Last Updated 26 May 2017, 18:41 IST

A lake catching fire is an epochal event. Bellandur made news in the BBC, CNN, France News, TokyoTV,The Guardian etc around the world. The last time a lake burned was in 1969 when Cuyahoga river joining Erie Lake near Cleveland, USA started burning from dumping of sewage and industrial pollutants. This compelled the Nixon administration to create the Environment Protection Agency in 1970 and Clean Water Act in 1972. Afterwards, no lake is burning in the US.

In Karnataka, the BWSSB was established in 1964 and the Water (Prevention and Control of Pollution) Act and the Pollution Control Board came into existence in 1974.

It speaks volumes of law-implementation the last 40 years when lakes of Bengaluru — the Land of a Thousand Tanks — have started supplying fire instead of water.

Human excreta is a taboo subject and is coyly termed “night soil” because traditionally, it was manually collected in pots mixed with soil especially from rich people’s homes, usually in the night. It has been used as fertiliser in China for centuries. In Chinese, the word for fertiliser and human excreta is the same. It is not realised that Bengaluru is drowning in its own excreta.

Consider this: the per capita per day generation of excreta generated in India is 128 grams which is half the well-fed developed country’s inhabitants. The BBMP’s population is 1.1 crore (and of metropolitan region-1.3 crore) and each day’s generation of excreta is 1,400 tonnes.

Of the 25 lakh households in the BBMP area according to the Census of India, excluding government and commercial buildings, the BWSSB’s water and drainage connection is hardly 12 lakh. Of this, only 70% of sewage is treated even according to the BWSSB. Therefore, at least 1,100 tonnes of human waste daily is not treated and it amounts to 4 lakh tonnes a year.

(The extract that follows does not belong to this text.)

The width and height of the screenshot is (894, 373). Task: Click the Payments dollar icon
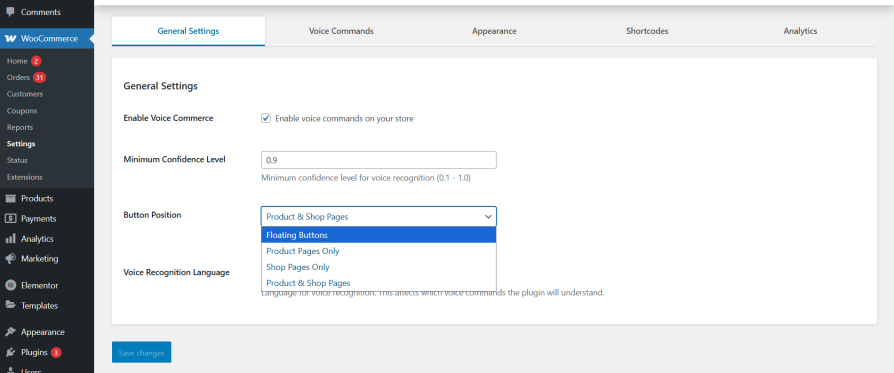pyautogui.click(x=10, y=218)
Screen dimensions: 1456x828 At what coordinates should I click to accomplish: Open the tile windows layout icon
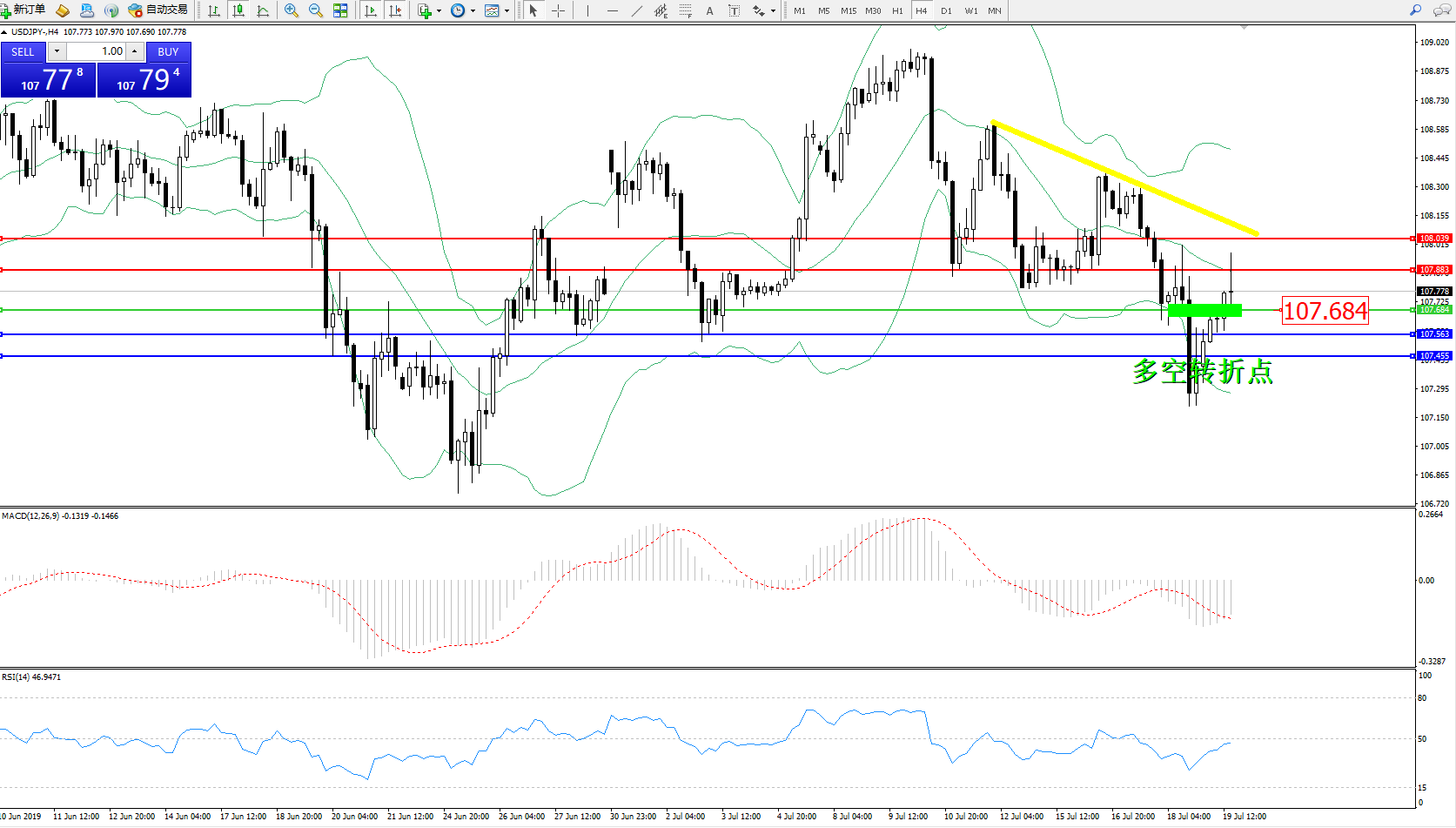tap(340, 10)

Where does this go? While the estimated 3,200 daily solid waste is sent to landfills and partly dumped into tanks, rajakaluves and roadsides, most of the untreated human waste in the form of domestic sewage finds its way into tanks and has made Bengaluru the Land of a Thousand Sewage Tanks.

Bellandur-Varthur is but one example. Byramangala, constructed in 1942 after impounding water in Vrishabhavathi river, has 1,046 acres of water spread area which is now filled with sewage from the city and industrial pollutants from the Bidadi industrial area. It has alarming levels of nitrate, chloride, total dissolved solids, heavy metals such as copper, nickel, chromium etc. Its top layer has formed into a solid crust of industrial and human waste.

It will be no surprise that when it starts burning, it will be solid waste burning for days and it will spread all along the Vrishabavathi river for over 5 km of sewage. Yemmalur, Iblur, Kaggadaspura, Doddanegundi, Rachenahalli, Ramenahalli, Kannenahalli and others are disasters waiting to happen. It would not be a surprise if these start attracting international tourists and Bengaluru’s new moniker would be “India’s Burning Valley” instead of Silicon Valley!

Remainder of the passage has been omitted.